### WHAT YOU HAVE TO DO:
Leaving the pictures aside, return all of the data below exactly.

------

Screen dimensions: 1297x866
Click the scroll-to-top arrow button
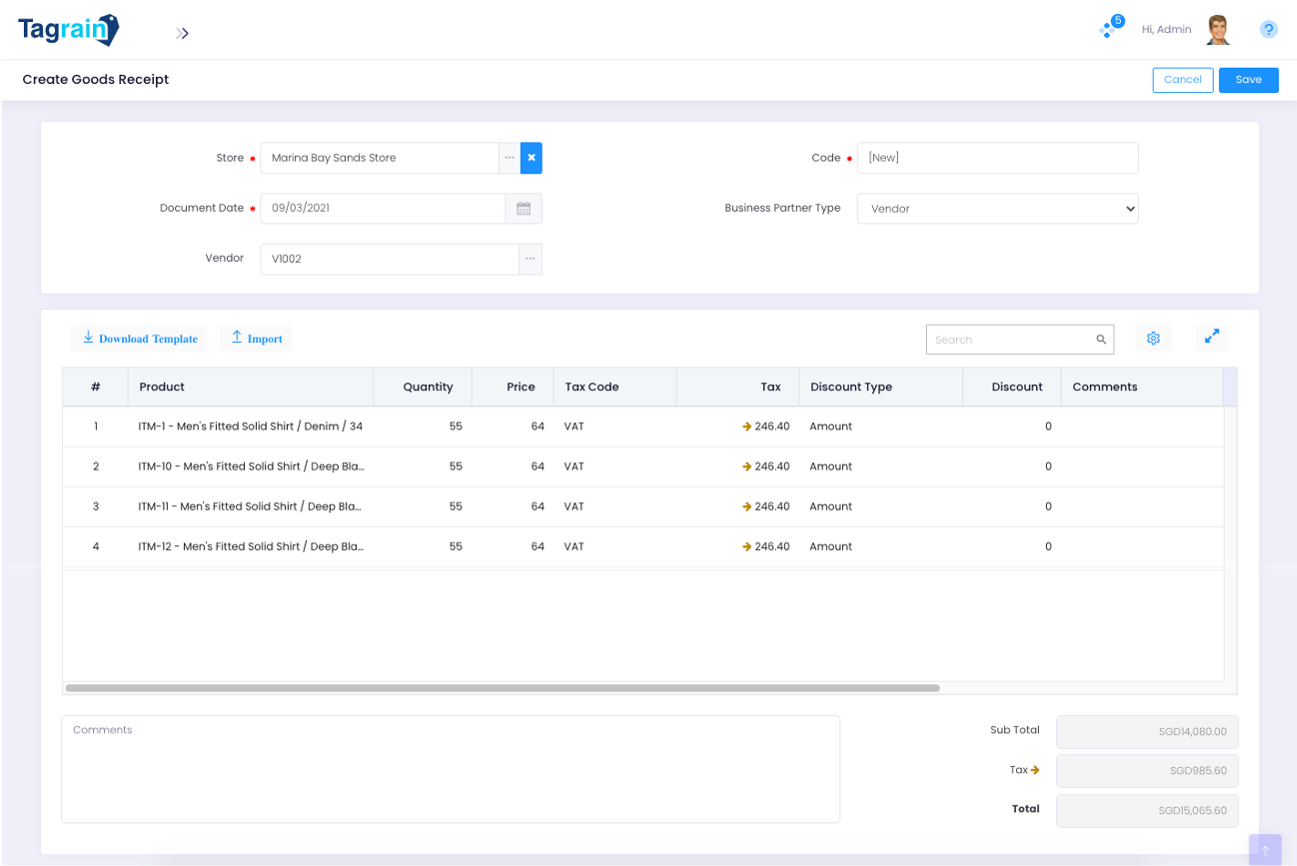[1264, 850]
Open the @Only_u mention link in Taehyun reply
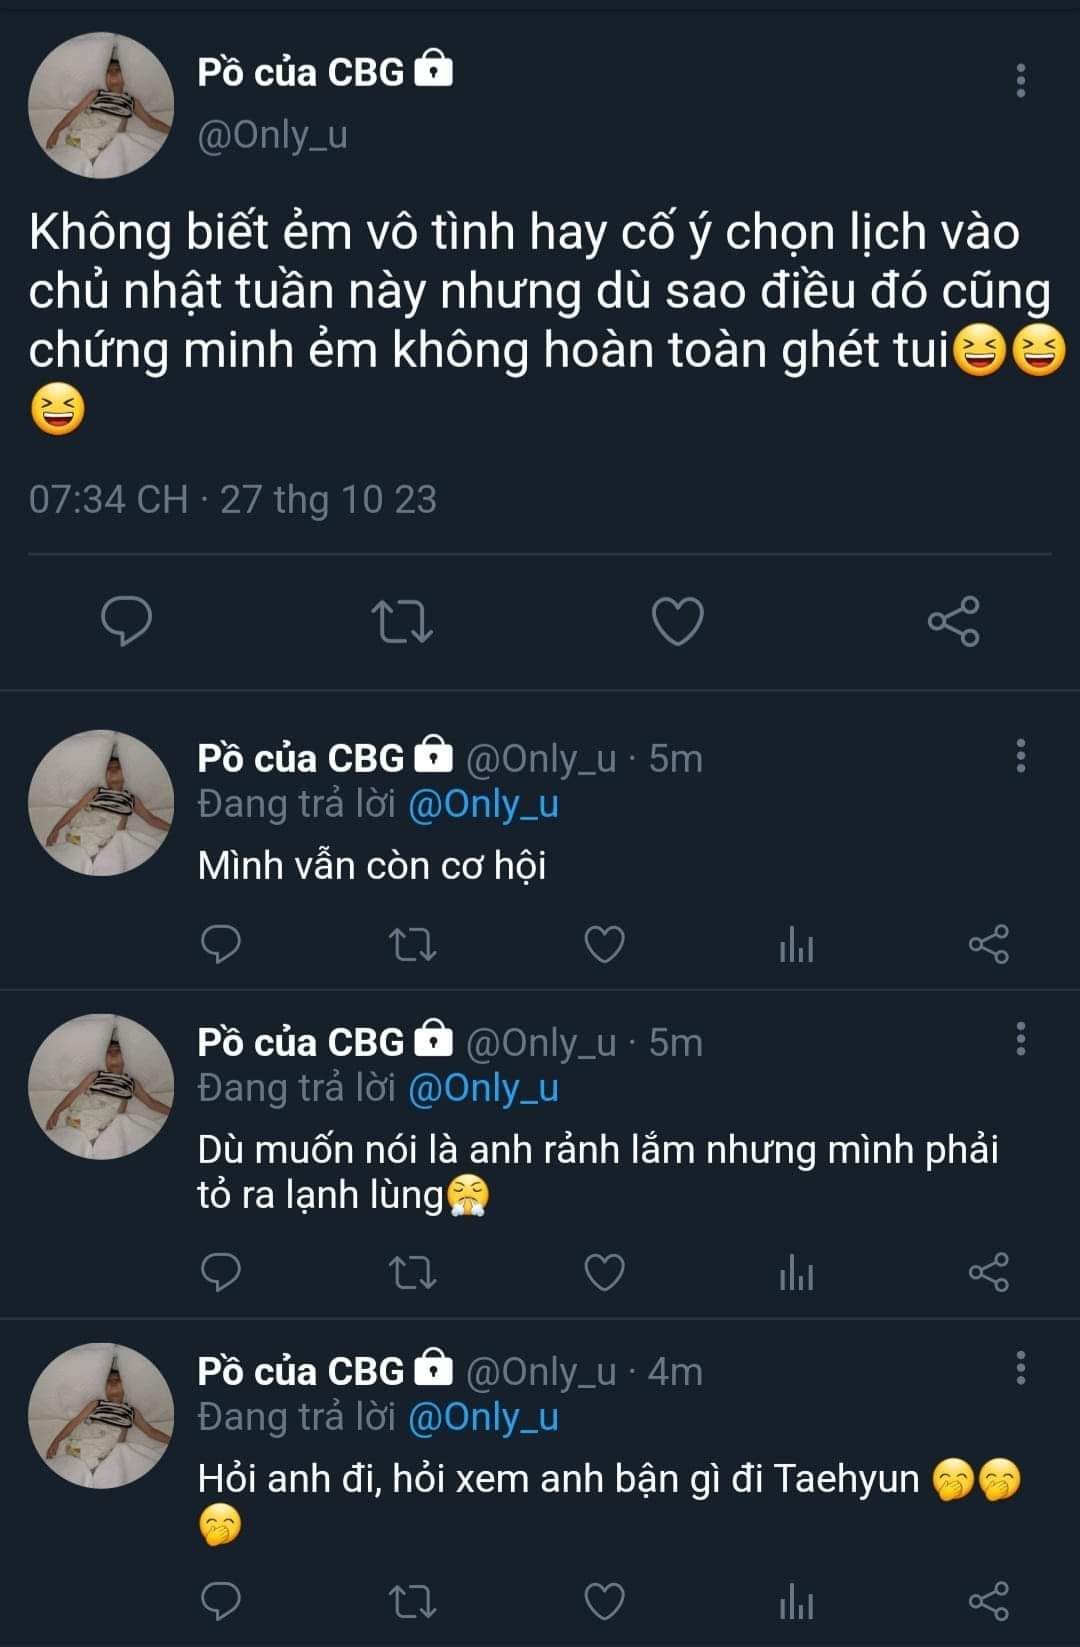This screenshot has height=1647, width=1080. 483,1417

------

### WRITTEN SOLUTION:
Screen dimensions: 1297x866
Click the scroll-to-top arrow button
[1264, 850]
Open the @Only_u mention link in Taehyun reply
This screenshot has height=1647, width=1080. 483,1417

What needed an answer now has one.